## Objective
Convert these lines into a Markdown table with the columns Row and Line, numbering each line in order and omitting blank lines.

## Rows of pointing data
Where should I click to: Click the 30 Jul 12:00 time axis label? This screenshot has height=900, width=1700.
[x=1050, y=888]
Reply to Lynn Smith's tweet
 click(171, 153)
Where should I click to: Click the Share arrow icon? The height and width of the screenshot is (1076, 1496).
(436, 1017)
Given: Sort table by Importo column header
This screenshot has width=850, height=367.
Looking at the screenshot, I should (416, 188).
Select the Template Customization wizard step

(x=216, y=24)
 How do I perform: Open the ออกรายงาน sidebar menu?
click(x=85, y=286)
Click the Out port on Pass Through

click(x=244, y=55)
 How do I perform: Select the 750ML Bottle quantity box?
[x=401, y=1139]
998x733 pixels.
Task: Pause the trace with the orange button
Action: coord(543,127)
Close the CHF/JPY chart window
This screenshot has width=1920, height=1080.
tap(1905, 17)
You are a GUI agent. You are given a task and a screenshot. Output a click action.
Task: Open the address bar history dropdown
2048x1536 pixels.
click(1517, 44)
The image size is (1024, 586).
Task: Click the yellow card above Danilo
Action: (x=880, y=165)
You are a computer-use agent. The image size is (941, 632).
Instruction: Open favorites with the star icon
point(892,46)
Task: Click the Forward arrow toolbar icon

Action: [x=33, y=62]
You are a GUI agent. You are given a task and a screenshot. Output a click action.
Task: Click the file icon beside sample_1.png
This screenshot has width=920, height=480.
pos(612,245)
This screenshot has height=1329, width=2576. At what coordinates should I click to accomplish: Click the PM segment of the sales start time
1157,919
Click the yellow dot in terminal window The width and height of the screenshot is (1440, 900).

## Full solution
| Row | Line |
|---|---|
| 1 | Where should I click to: Click the 30 Jul 12:00 time axis label? This screenshot has height=900, width=1700. |
| 2 | [x=1050, y=888] |
| 3 | Reply to Lynn Smith's tweet |
| 4 |  click(171, 153) |
| 5 | Where should I click to: Click the Share arrow icon? The height and width of the screenshot is (1076, 1496). |
| 6 | (436, 1017) |
| 7 | Given: Sort table by Importo column header |
| 8 | This screenshot has width=850, height=367. |
| 9 | Looking at the screenshot, I should (416, 188). |
| 10 | Select the Template Customization wizard step |
| 11 | (x=216, y=24) |
| 12 |  How do I perform: Open the ออกรายงาน sidebar menu? |
| 13 | click(x=85, y=286) |
| 14 | Click the Out port on Pass Through |
| 15 | click(x=244, y=55) |
| 16 |  How do I perform: Select the 750ML Bottle quantity box? |
| 17 | [x=401, y=1139] |
| 18 | 998x733 pixels. |
| 19 | Task: Pause the trace with the orange button |
| 20 | Action: coord(543,127) |
| 21 | Close the CHF/JPY chart window |
| 22 | This screenshot has width=1920, height=1080. |
| 23 | tap(1905, 17) |
| 24 | You are a GUI agent. You are given a task and a screenshot. Output a click action. |
| 25 | Task: Open the address bar history dropdown |
| 26 | 2048x1536 pixels. |
| 27 | click(1517, 44) |
| 28 | The image size is (1024, 586). |
| 29 | Task: Click the yellow card above Danilo |
| 30 | Action: (x=880, y=165) |
| 31 | You are a computer-use agent. The image size is (941, 632). |
| 32 | Instruction: Open favorites with the star icon |
| 33 | point(892,46) |
| 34 | Task: Click the Forward arrow toolbar icon |
| 35 | Action: [x=33, y=62] |
| 36 | You are a GUI agent. You are given a task and a screenshot. Output a click action. |
| 37 | Task: Click the file icon beside sample_1.png |
| 38 | This screenshot has width=920, height=480. |
| 39 | pos(612,245) |
| 40 | This screenshot has height=1329, width=2576. At what coordinates should I click to accomplish: Click the PM segment of the sales start time |
| 41 | 1157,919 |
| 42 | Click the yellow dot in terminal window The width and height of the screenshot is (1440, 900). |